Everything in the data below is to be reproduced without any deviation.

-------- DATASET RECORDS --------

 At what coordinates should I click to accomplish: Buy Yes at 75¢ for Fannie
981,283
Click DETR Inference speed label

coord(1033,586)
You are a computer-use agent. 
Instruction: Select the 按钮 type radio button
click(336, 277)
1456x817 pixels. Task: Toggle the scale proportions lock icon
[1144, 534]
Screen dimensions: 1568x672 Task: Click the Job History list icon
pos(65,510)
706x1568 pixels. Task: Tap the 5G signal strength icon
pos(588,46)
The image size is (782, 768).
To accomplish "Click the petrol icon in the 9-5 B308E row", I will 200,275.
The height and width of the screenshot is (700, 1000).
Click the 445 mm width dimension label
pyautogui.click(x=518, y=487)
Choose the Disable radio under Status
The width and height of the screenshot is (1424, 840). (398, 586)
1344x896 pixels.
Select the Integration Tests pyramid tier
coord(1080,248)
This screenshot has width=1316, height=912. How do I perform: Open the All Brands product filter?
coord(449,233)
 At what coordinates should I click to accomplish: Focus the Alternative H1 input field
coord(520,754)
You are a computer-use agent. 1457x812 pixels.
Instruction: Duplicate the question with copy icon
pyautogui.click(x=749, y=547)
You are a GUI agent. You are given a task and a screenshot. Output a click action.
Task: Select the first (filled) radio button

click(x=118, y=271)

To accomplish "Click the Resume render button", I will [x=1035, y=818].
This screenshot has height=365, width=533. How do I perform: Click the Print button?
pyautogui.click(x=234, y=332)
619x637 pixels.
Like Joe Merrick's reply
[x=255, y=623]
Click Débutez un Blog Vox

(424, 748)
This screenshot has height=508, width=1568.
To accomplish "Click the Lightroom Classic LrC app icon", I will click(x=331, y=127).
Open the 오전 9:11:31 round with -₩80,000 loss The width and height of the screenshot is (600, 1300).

--------

> _COMPLETED TASK_
 At what coordinates should I click to accomplish: Buy Yes at 75¢ for Fannie
981,283
Click DETR Inference speed label

coord(1033,586)
You are a computer-use agent. 
Instruction: Select the 按钮 type radio button
click(336, 277)
1456x817 pixels. Task: Toggle the scale proportions lock icon
[1144, 534]
Screen dimensions: 1568x672 Task: Click the Job History list icon
pos(65,510)
706x1568 pixels. Task: Tap the 5G signal strength icon
pos(588,46)
The image size is (782, 768).
To accomplish "Click the petrol icon in the 9-5 B308E row", I will 200,275.
The height and width of the screenshot is (700, 1000).
Click the 445 mm width dimension label
pyautogui.click(x=518, y=487)
Choose the Disable radio under Status
The width and height of the screenshot is (1424, 840). (398, 586)
1344x896 pixels.
Select the Integration Tests pyramid tier
coord(1080,248)
This screenshot has width=1316, height=912. How do I perform: Open the All Brands product filter?
coord(449,233)
 At what coordinates should I click to accomplish: Focus the Alternative H1 input field
coord(520,754)
You are a computer-use agent. 1457x812 pixels.
Instruction: Duplicate the question with copy icon
pyautogui.click(x=749, y=547)
You are a GUI agent. You are given a task and a screenshot. Output a click action.
Task: Select the first (filled) radio button

click(x=118, y=271)

To accomplish "Click the Resume render button", I will [x=1035, y=818].
This screenshot has height=365, width=533. How do I perform: Click the Print button?
pyautogui.click(x=234, y=332)
619x637 pixels.
Like Joe Merrick's reply
[x=255, y=623]
Click Débutez un Blog Vox

(424, 748)
This screenshot has height=508, width=1568.
To accomplish "Click the Lightroom Classic LrC app icon", I will click(x=331, y=127).
Open the 오전 9:11:31 round with -₩80,000 loss The width and height of the screenshot is (600, 1300).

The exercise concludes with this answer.